▶ **Recorded data**
○ ○ ○ ○
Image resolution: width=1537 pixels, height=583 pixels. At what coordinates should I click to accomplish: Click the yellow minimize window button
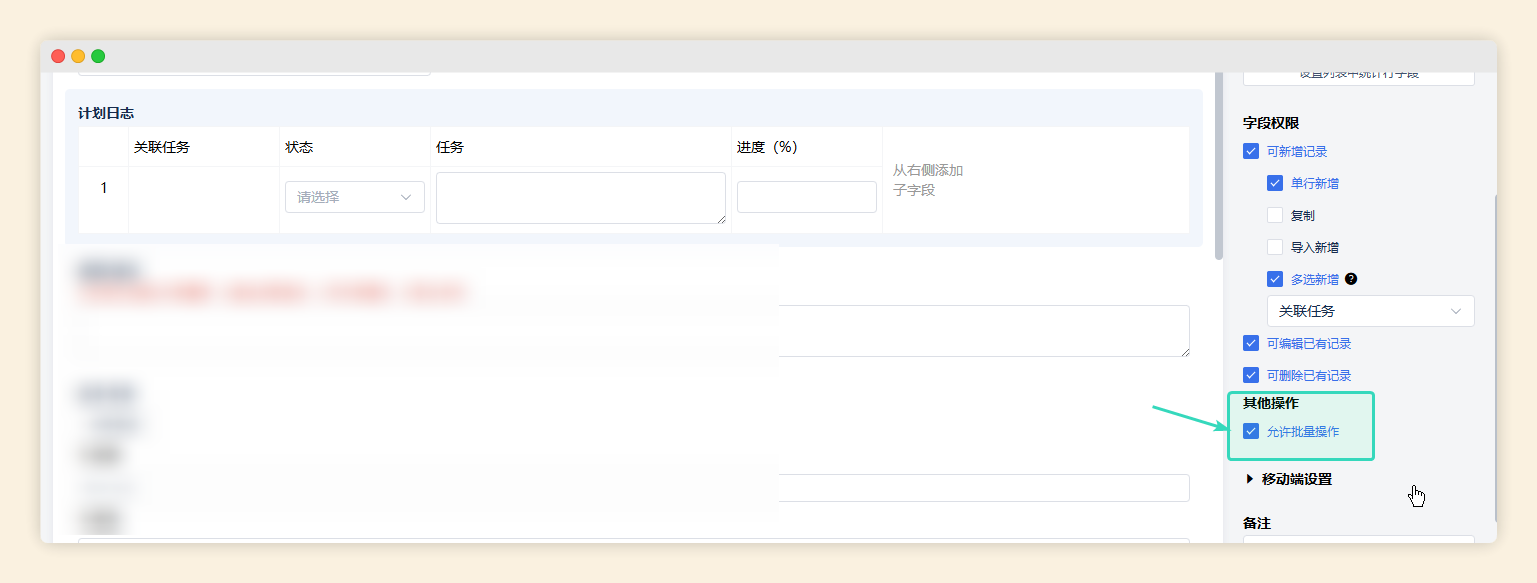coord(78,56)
○ ○ ○ ○
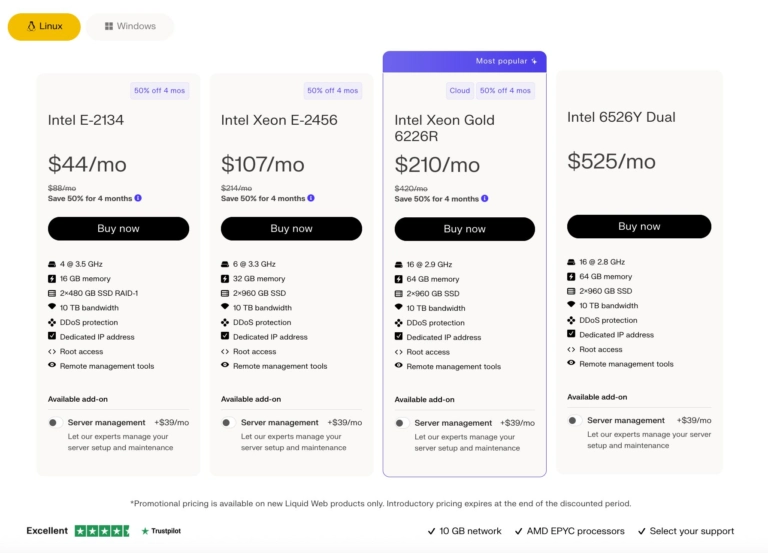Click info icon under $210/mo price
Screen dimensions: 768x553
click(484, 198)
○ ○ ○ ○
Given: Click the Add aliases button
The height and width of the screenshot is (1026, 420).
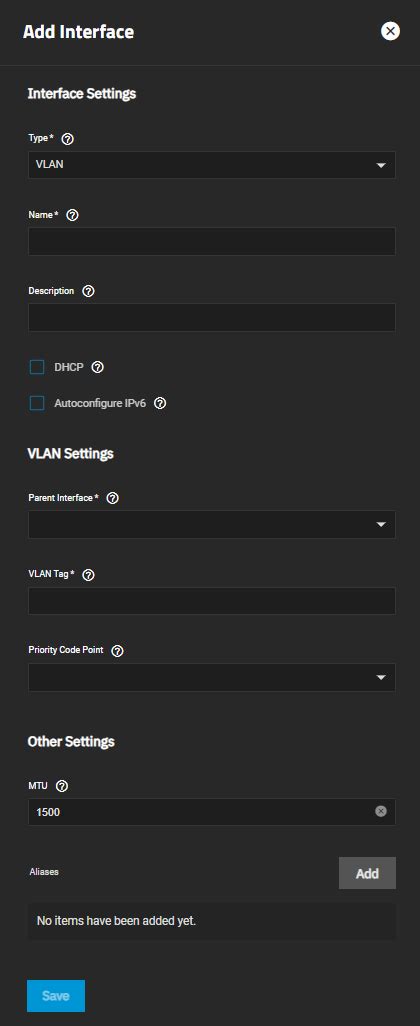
○ ○ ○ ○
▶ **Instructions for the task**
Take exactly the lines from the one containing "Given: Click the Add aliases button" through the one containing "The height and" in the data above, and output them with nothing added.

▶ **Solved exercise**
Given: Click the Add aliases button
The height and width of the screenshot is (1026, 420).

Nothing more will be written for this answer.